Slow numpyro inference with custom factor

dman · April 3, 2023, 5:50pm

Hi all. I want to run Bayesian inference in Numpyro with a model that uses a custom factor. This factor is a bivariate Gaussian copula which I have implemented in two ways. The first:

def gaussian_copula_lpdf(u, v, rho):
    u_2 = jnp.square(u)
    v_2 = jnp.square(v)
    rho_2 = jnp.square(rho)
    return (
        -0.5 * (1 - rho_2) - (
            rho_2 * (u_2 + v_2) - 2 * rho * u * v
        ) / (2 * (1 - rho_2))
    )

gives me no issues at all and sampling is pleasantly quick (a couple of seconds).

However, I wanted to implement the same thing via a multivariate likelihood (ideally generalising to more than two variables). The representation is as follows:

def multivar_gaussian_copula_lpdf(u, v, rho) -> float:
    std_gaussian_rvs = jnp.array([u, v])
    cov = jnp.array([[1., rho], [rho, 1]])
    llhood = jnp.log(
        jnp.linalg.det(cov) ** (-1/2) * jnp.exp(
            -0.5 * jnp.matmul(
                std_gaussian_rvs.T,
                jnp.matmul(
                    jnp.linalg.inv(cov) - jnp.identity(2),
                    std_gaussian_rvs
                )
            )
        )
    )
    return llhood

However, takes far slower (estimated time of 30mins) which indicates something is clearly going wrong. My thoughts are that I’ve missed jax-ifying one of the variables but I can’t quite find it.

Any help would be greatly appreciated!

====
PS: For reference the section in my numpyro model which calls these functions is:

    ...
    rho_LY_val = numpyro.sample('rho_ly',
        numpyro.distributions.ImproperUniform(
            numpyro.distributions.constraints.interval(-1., 1.),
            batch_shape=(), 
            event_shape=()
        )
    )
    
    std_normal_L = dist.Normal(0, 1).icdf(quantiles_L)
    std_normal_Y = dist.Normal(0, 1).icdf(quantiles_Y)

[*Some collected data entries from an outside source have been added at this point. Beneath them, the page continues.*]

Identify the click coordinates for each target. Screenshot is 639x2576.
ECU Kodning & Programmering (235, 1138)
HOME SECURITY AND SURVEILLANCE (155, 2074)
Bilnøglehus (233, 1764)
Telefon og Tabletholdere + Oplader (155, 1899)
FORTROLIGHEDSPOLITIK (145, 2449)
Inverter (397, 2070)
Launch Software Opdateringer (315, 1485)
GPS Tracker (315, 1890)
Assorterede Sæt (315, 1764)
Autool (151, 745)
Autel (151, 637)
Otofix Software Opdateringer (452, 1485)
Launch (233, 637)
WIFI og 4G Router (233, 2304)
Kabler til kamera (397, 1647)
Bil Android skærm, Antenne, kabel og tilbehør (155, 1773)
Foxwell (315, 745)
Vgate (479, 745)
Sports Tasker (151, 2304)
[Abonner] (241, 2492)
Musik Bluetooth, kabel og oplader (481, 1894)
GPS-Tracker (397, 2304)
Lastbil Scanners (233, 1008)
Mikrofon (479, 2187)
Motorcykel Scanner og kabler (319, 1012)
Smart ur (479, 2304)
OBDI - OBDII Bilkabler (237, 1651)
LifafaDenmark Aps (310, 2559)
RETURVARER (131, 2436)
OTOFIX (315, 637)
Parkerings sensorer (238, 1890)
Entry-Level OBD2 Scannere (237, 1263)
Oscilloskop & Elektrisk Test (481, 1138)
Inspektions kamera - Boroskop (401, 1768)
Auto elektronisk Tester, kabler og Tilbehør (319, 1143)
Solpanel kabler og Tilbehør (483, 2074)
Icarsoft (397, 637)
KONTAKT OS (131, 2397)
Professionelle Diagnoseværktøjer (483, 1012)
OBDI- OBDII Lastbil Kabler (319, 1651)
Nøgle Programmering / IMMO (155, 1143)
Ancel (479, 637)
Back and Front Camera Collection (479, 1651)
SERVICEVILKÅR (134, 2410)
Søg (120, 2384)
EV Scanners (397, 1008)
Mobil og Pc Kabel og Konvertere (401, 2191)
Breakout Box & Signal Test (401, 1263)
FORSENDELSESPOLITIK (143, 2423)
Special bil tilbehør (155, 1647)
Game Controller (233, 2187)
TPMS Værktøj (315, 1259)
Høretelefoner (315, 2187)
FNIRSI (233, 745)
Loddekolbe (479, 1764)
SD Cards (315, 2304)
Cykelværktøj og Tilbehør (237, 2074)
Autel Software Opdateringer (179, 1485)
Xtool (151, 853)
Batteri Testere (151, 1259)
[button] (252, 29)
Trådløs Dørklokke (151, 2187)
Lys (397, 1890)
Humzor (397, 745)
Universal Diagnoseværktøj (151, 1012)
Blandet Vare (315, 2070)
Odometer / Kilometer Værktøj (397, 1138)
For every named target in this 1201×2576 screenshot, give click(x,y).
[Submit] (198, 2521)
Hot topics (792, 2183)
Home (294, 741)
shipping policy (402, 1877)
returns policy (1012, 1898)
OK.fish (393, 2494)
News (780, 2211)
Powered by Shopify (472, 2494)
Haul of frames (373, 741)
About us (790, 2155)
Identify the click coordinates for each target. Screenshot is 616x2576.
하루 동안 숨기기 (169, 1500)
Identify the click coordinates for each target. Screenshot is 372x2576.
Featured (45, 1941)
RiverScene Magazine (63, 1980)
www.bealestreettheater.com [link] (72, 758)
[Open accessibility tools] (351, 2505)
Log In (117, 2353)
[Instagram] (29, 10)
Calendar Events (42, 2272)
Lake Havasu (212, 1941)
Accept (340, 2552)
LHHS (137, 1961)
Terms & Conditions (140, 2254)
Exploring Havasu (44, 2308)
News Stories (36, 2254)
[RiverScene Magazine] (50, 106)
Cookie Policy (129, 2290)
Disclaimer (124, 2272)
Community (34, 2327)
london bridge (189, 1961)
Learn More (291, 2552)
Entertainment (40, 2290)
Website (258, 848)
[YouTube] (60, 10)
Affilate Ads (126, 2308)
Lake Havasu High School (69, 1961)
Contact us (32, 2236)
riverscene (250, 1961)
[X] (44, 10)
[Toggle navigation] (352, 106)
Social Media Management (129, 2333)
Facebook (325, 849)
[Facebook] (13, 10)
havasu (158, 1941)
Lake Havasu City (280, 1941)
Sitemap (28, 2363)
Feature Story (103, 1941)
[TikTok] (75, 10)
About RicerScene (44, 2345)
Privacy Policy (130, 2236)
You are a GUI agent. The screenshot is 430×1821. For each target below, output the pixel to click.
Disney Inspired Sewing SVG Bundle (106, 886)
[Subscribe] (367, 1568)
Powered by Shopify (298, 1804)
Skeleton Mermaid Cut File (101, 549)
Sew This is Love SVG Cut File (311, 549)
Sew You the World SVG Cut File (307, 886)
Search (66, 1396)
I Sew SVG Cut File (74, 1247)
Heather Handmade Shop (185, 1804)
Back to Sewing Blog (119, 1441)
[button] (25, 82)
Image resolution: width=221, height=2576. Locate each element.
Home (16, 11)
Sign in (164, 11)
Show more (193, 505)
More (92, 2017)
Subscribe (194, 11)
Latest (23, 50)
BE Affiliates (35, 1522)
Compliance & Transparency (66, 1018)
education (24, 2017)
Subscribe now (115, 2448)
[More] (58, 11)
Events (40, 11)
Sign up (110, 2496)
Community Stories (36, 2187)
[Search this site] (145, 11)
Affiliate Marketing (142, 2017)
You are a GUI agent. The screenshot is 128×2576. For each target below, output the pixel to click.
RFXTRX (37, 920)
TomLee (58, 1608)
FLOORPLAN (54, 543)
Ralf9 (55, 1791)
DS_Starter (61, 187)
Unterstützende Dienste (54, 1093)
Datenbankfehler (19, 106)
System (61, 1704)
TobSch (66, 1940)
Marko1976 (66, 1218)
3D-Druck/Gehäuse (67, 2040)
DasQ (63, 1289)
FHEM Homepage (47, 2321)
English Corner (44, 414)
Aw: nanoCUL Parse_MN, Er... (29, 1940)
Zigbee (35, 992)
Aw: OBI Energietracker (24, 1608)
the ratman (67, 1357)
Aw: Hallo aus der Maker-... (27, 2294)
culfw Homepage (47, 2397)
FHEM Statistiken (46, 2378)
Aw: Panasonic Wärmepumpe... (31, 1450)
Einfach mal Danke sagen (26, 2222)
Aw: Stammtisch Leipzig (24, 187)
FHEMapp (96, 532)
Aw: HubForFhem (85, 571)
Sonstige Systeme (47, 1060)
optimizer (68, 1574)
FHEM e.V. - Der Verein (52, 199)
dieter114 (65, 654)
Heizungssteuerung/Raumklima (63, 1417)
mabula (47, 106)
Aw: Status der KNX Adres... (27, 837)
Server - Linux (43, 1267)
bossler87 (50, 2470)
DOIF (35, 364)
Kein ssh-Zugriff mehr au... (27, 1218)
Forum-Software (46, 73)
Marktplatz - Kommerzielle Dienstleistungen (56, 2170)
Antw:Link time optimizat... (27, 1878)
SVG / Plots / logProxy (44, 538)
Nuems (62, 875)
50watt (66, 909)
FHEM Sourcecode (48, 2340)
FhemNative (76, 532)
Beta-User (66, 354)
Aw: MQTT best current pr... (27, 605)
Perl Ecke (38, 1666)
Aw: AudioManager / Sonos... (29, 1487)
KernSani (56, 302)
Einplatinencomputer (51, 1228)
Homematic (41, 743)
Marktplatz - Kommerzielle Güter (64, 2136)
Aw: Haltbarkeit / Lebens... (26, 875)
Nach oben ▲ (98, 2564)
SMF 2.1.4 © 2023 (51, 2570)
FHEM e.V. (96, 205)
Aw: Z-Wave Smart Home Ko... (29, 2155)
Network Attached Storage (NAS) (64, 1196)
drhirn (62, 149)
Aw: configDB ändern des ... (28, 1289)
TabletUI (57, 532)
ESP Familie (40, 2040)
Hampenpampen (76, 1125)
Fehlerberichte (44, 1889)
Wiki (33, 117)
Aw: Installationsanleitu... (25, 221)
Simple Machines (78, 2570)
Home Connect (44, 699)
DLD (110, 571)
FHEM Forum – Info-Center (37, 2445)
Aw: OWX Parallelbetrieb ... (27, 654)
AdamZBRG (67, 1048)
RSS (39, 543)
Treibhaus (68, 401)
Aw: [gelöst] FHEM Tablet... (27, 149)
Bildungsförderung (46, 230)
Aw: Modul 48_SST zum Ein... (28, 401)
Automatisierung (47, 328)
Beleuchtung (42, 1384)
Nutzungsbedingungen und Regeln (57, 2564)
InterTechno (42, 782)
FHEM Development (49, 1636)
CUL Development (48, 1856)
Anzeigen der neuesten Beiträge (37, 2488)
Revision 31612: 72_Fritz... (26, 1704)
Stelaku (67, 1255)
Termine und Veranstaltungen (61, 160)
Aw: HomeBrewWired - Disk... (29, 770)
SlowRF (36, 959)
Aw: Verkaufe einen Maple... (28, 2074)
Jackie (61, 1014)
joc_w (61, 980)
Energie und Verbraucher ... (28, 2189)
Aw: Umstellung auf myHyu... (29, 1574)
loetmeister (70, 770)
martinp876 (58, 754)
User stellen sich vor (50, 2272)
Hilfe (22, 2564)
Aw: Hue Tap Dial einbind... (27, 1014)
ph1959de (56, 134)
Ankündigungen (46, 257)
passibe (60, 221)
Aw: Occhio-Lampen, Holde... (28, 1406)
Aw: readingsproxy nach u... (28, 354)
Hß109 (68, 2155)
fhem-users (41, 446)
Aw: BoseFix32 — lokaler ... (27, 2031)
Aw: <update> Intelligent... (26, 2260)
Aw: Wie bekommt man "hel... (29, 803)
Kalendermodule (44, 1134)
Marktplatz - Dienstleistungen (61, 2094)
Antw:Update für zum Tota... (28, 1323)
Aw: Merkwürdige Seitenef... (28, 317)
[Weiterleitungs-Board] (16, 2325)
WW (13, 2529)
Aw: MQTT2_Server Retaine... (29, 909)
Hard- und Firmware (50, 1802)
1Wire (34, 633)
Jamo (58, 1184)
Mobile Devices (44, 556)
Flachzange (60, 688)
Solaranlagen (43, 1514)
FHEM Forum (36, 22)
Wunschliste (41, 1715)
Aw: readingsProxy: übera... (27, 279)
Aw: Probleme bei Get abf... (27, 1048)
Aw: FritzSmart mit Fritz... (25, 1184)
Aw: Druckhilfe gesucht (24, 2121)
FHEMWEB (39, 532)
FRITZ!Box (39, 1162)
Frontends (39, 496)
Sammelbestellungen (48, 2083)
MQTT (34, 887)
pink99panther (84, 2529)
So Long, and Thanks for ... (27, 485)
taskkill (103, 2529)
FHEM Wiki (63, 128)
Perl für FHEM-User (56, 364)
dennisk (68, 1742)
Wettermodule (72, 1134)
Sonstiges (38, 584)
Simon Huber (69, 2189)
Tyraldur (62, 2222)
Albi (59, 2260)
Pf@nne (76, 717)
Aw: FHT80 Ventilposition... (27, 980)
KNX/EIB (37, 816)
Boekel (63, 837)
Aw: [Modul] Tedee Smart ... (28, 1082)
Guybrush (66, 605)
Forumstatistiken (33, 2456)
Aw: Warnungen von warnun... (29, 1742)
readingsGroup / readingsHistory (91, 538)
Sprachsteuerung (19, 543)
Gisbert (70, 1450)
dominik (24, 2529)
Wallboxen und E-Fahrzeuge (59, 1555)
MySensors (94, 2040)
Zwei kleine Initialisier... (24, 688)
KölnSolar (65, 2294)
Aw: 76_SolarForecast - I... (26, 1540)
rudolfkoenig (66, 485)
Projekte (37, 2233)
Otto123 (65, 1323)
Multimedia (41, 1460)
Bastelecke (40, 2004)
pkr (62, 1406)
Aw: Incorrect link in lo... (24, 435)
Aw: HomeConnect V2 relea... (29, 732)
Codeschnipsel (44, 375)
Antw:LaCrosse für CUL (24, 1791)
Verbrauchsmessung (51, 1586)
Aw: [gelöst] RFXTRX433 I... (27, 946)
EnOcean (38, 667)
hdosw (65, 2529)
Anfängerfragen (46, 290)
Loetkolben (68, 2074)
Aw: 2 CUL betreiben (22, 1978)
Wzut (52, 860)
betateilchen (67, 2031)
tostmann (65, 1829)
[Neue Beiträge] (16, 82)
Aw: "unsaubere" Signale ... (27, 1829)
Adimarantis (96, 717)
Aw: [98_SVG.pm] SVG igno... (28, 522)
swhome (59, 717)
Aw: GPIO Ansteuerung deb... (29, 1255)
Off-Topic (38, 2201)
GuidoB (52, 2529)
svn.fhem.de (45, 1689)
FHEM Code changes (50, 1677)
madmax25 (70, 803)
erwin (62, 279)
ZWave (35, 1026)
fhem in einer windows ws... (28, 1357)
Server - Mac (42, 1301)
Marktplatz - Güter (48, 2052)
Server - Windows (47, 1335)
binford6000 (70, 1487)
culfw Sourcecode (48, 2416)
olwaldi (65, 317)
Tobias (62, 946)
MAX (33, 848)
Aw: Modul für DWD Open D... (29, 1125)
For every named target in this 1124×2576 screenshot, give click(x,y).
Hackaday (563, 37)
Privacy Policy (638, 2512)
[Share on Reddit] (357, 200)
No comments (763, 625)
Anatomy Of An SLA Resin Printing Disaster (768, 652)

    # cop_log_prob = numpyro.factor('cop_log_prob', gaussian_copula_lpdf(std_normal_L, std_normal_Y, rho_LY_val))
    cop_log_prob = numpyro.factor(
        'cop_log_prob',
        multivar_gaussian_copula_lpdf(std_normal_L, std_normal_Y, rho_LY_val)
        # gaussian_copula_lpdf(std_normal_L, std_normal_Y, rho_LY_val)
    )

martinjankowiak · April 3, 2023, 6:22pm

never use det and inv. instead compute a cholesky factorization and compute the logdet like 2 * cholesky_factor.diag().log().sum()) and use triangular_solve and similar to deal with the inverse. of course there may be additional issues with your implementation.

dman · April 12, 2023, 11:31am

Thanks for clarifying @martinjankowiak – this fixed the issue!